An outgoing commissioner with the US Federal Trade Commission has laid into Google for the privacy-envelope-pushing launch of Google Buzz, that web-based thingy that turned Gmail into a Tweetbookish social networking service.
"I am especially concerned that technology companies are learning harmful lessons from each other's attempts to push the privacy envelope," Pamela Jones Harbour said during an FTC privacy workshop, as reported by PC World.
She characterized Google's Buzz launch as "irresponsible conduct".
Like Facebook or Twitter, Buzz is a way of sharing personal information, media and links with others across the web in what it so often called "real-time". But it's not a standalone, opt-in service. It's integrated with Gmail, tapping users' existing email and chat contacts.
When it was unveiled in February and immediately pushed out to an estimated 32.1 million Gmail users, Buzz automatically identified users' most frequent Gmail contacts as people they'd like "to follow" - ie people they'd like to receive posts from - and by default, it exposed these contacts to world+dog. You did have the option of hiding the list from the public view, but many howled that the checkbox that let you do so was far from prominently displayed.
"Google consistently tells the public to 'just trust us,'" Jones Harbour said. "But based on my observations, I do not believe consumer privacy played any significant role in the release of Buzz."
She called Buzz a "material change" in the user's relationship with Gmail. "When users created Gmail accounts, they signed up for e-mail services," she said. "Their expectations did not include social networking."
Google later agreed to move the checkbox to a more prominent position. And then it rejiggered the way it handles user contacts. Rather than automatically identifying email and chat contacts for following, it now "suggests" people to follow, giving the user a chance to make changes. It should be noted, however, that "suggestions" are checked by default. To change them, you must uncheck them.

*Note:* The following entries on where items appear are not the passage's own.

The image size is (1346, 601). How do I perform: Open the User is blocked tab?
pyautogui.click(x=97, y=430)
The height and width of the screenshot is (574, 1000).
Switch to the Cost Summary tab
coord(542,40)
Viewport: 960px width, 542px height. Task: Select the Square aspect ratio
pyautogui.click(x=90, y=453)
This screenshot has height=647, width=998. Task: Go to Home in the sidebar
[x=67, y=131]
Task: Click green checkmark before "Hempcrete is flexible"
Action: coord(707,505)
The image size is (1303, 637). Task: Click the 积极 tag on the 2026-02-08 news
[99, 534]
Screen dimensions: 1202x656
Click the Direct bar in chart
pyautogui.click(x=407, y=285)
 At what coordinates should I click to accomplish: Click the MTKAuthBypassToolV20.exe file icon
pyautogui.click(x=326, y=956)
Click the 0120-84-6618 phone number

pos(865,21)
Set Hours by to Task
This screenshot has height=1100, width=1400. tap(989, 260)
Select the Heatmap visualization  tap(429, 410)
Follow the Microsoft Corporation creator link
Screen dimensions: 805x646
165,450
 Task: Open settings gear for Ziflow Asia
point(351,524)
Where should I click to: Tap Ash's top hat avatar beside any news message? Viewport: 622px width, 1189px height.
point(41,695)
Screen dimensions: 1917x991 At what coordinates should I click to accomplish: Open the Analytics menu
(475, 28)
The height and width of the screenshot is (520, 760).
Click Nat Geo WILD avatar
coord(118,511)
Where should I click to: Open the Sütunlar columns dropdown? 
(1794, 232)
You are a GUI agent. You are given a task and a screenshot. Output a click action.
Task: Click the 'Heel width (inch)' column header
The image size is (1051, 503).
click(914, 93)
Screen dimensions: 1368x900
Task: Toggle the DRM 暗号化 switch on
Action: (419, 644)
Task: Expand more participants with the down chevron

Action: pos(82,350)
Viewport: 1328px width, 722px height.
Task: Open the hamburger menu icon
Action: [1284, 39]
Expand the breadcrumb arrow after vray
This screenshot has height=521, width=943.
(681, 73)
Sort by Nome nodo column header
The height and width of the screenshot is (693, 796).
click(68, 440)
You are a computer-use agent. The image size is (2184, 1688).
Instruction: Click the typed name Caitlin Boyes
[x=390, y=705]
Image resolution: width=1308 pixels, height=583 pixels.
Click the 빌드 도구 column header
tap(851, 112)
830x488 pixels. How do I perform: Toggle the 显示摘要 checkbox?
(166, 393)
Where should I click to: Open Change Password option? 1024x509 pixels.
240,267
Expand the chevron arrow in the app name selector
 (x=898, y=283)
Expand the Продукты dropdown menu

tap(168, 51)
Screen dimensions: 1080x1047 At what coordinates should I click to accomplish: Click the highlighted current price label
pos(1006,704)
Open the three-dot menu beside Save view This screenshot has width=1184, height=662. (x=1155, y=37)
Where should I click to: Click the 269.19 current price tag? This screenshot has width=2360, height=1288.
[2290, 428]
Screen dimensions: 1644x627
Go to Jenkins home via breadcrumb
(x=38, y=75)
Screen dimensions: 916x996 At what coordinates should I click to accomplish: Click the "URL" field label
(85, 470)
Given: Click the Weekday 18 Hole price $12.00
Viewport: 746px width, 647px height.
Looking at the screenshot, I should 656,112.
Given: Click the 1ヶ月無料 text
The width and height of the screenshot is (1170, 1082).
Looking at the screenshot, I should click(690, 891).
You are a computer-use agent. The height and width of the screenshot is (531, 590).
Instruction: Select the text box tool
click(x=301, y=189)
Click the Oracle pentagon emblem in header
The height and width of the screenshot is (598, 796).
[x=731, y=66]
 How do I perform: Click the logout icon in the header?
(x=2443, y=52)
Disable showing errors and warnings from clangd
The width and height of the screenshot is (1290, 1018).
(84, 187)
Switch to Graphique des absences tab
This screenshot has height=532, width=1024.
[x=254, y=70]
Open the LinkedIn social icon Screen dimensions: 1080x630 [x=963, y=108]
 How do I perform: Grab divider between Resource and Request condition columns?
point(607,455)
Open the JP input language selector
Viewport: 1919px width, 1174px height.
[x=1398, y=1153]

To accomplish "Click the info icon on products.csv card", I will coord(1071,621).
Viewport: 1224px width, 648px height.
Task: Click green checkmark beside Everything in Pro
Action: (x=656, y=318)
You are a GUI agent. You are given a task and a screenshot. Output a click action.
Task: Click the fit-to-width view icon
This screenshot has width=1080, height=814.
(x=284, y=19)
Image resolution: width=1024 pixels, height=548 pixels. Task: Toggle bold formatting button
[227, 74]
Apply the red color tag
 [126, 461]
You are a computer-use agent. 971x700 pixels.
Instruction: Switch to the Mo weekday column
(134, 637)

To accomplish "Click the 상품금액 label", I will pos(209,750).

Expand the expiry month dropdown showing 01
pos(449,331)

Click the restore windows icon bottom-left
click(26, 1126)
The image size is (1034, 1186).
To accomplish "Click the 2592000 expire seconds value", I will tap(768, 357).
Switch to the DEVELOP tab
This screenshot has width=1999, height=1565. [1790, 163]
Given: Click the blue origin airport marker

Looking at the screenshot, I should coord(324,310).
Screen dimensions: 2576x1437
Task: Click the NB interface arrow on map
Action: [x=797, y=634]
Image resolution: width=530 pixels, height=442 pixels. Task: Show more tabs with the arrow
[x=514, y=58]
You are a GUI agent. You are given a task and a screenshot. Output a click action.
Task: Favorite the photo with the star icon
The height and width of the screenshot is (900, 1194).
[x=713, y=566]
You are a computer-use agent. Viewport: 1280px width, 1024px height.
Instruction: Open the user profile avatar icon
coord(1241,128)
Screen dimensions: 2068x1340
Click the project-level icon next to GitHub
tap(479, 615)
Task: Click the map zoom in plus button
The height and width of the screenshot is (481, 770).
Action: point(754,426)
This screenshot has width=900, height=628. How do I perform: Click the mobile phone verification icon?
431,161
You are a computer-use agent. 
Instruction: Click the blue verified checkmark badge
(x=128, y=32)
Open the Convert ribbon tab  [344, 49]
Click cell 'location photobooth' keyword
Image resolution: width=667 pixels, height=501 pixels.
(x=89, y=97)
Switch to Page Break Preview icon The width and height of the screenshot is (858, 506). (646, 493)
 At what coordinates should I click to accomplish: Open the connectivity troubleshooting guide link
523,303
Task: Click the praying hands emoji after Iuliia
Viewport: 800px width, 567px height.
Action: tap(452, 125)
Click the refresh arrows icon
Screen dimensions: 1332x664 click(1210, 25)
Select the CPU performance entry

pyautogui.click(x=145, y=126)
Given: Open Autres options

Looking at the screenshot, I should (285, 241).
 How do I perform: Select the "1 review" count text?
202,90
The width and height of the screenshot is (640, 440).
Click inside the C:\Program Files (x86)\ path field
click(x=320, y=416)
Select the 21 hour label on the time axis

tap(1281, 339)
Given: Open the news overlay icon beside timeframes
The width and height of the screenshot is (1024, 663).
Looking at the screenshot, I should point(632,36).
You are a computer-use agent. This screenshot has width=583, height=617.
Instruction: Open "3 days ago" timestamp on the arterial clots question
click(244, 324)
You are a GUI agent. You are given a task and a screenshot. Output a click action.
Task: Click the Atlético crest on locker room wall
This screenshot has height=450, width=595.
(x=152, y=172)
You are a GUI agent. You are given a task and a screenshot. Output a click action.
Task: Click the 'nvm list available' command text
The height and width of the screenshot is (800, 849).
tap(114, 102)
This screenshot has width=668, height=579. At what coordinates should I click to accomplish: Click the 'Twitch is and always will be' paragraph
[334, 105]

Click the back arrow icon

Then, with a third set of changes, the company added a Buzz tab to a user's central Gmail "settings" that lets them disable Buzz entirely. But the fact of the matter is that most users will simply approve Buzz - and approve the default settings.
Google apologized for the setting at launch, and its general stance seems to be that it didn't realize that users would be upset, pointing out that it failed to test the service with users outside the company prior to launch.
But we would argue that Google knew exactly what it was doing. The company was, as Jones Harbour said, pushing the outside of the privacy envelope. It didn't test the service with outsiders because it exposed as much user data as possible - knowing that it may have to backtrack if there were complaints.
Like Facebook, Google's primary aim is to expose user data. That's why it integrated the service with Gmail in the first place. In taking such steps it may face short term criticism, but in the long term it comes out ahead.
"I realize that companies continue to take a testing-the-water approach to privacy because no regulatory agency has sent a clear message that this behavior is unacceptable," Jones Harbour said. "I would like to see the commission take the position of intolerance toward companies that push the privacy envelope, then backtrack and modify their offerings after facing consumer and regulator backlash."